Etrafta duyulan tek ses esen rüzgar ve ormandaki kuşların değişik ses tonlarında ötüşleriydi. Kimisi isim söyler gibi öterken, kimisi şarkı söylercesine uzun bir şekilde ötüyordu. Rüzgarın sayesinde dallarından kovulan yapraklar etrafta uçuşuyordu.
Geçen her salise melezin aleyhine işliyordu fakat bunun farkında olmayan tek kişi kendisiydi. Oynatmadan dudaklarını bastırdığı soğuk dudaklardan bedenine yayılan soğukluğu hissettiği an, vücudundan geçen şok dalgası geri çekilmesini sağlamıştı.
O ne yapmıştı öyle?
"B-ben.."
He ran'ın neredeyse ateş çıkacak gözlerine baktığında yutkunmuş, cümlesine devam edememişti. Hayatında yaptığın en büyük yanlış ne diye sorsalar düşünmeden bu anı söylerdi. Şu an He ran ona öyle bir bakıyordu ki birazdan hayranlık duyduğu kırmızı gözleri tarafından işkenceye uğrayacak gibiydi.

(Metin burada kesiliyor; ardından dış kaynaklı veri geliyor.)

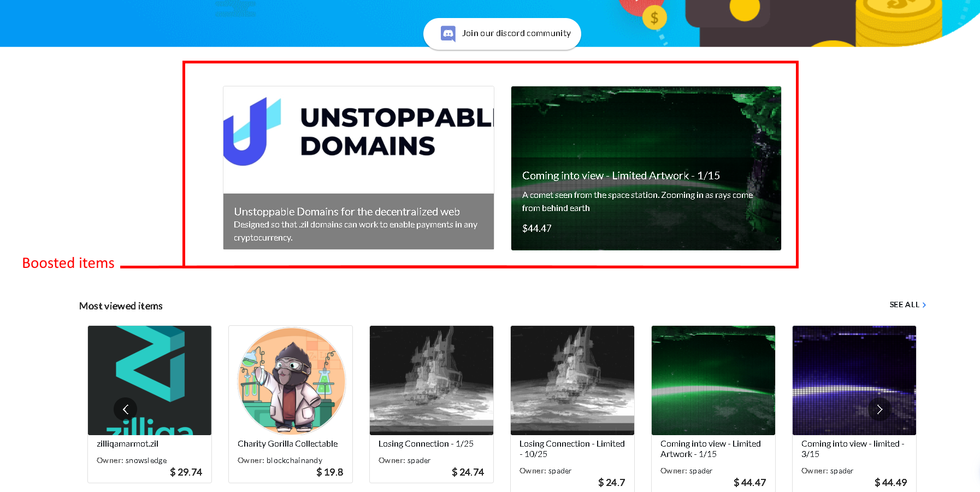This screenshot has height=492, width=980.
Task: Select zilliqamarmot.zil item image
Action: [150, 380]
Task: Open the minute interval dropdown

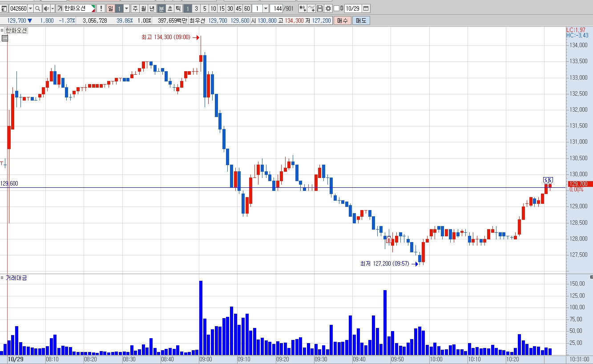Action: coord(266,8)
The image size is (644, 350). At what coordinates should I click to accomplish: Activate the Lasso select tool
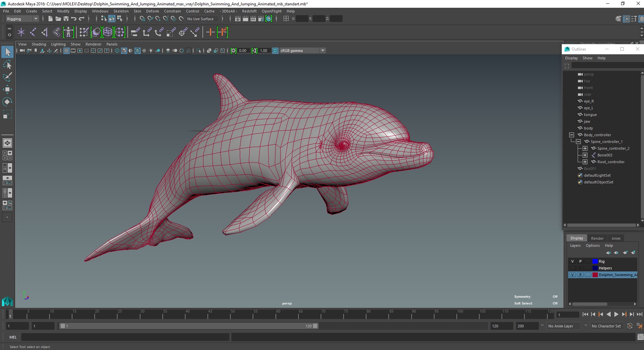tap(7, 64)
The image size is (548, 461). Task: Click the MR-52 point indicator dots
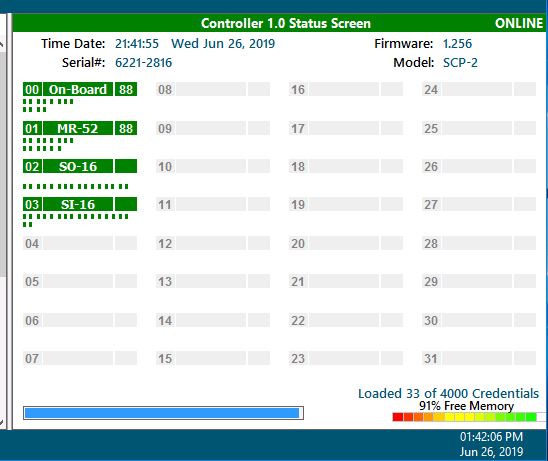tap(48, 144)
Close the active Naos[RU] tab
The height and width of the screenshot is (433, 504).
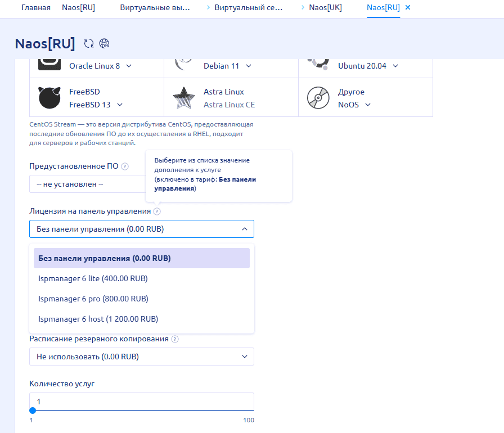coord(408,8)
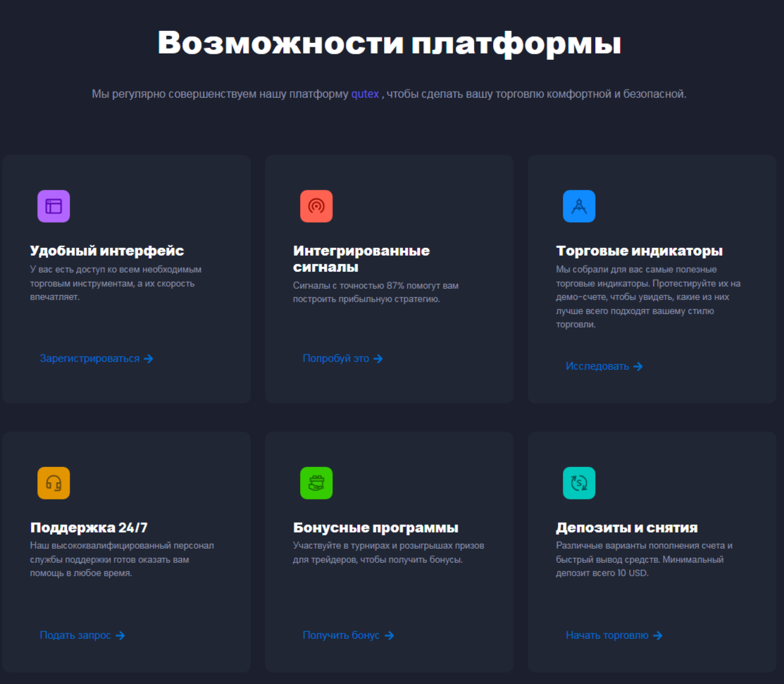
Task: Click the red signals icon
Action: (316, 206)
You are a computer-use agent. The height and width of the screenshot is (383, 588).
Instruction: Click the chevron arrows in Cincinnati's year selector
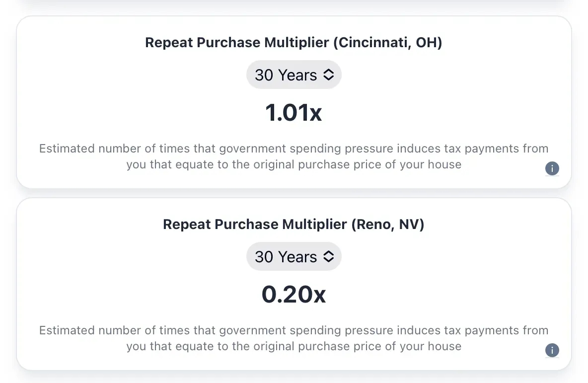pyautogui.click(x=328, y=75)
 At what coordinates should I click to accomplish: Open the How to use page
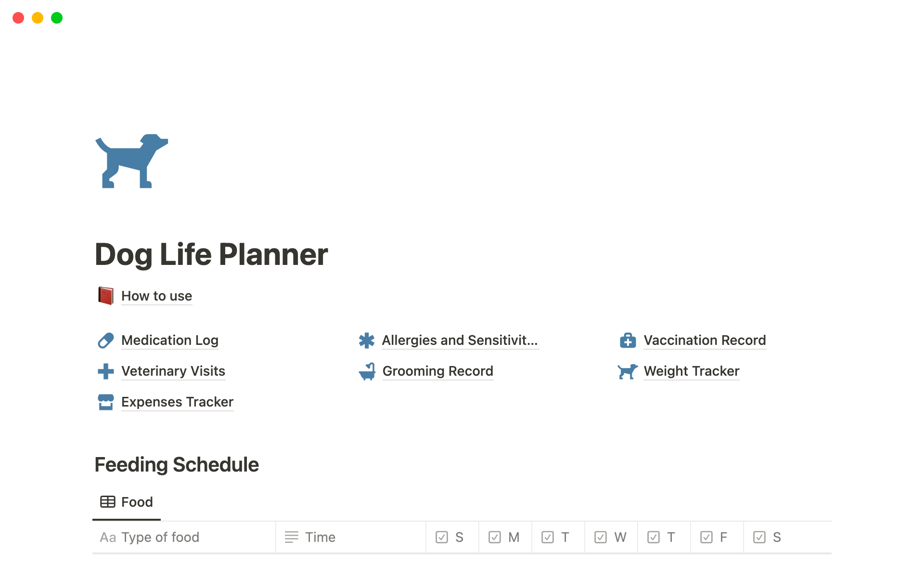pyautogui.click(x=156, y=296)
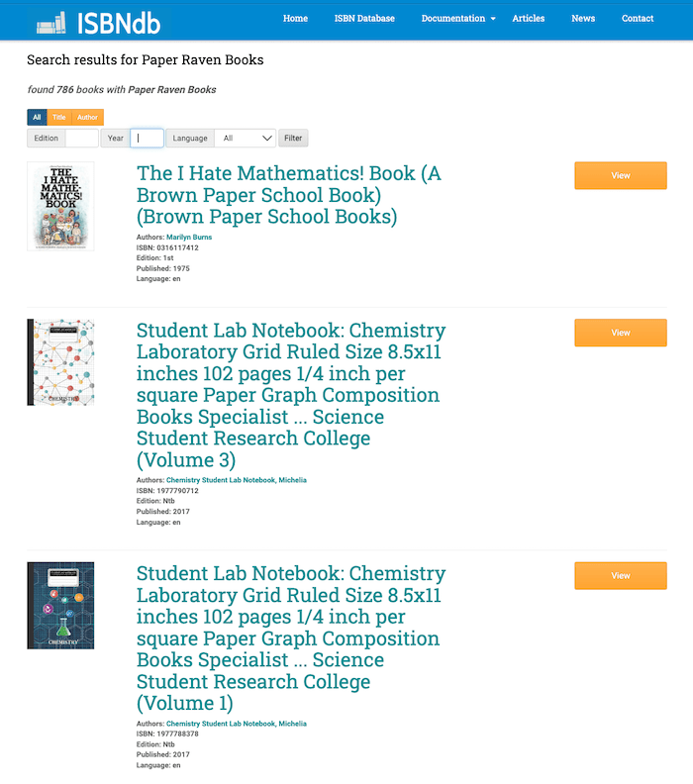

"Melez" dedi beklediğinin tersine sakin bir şekilde. Fakat bunun normal bir sakinlik olmadığı nerden bakılsa anlaşılacak türdendi.
He ran elinden bir kaza çıkmamasını ister gibi parmaklarını birbirine kenetledi. Dudakları yukarıya doğru kıvrıldığında Jungkook anlamamış bir şekilde tek kaşı havalanmıştı. Büyük bir patlama olacak gibiydi.
Saniyeler sonra Oldukça ciddi yüz ifadesine bürünen He ran karşısındaki bedenin gözlerine bakarken üzerine doğru bir adım atıp tek adımlık mesafe bırakmıştı.
"Dişlerini örten o et parçalarını yerinden ayırmadan üç saniye içinde yok ol buradan. Bir!"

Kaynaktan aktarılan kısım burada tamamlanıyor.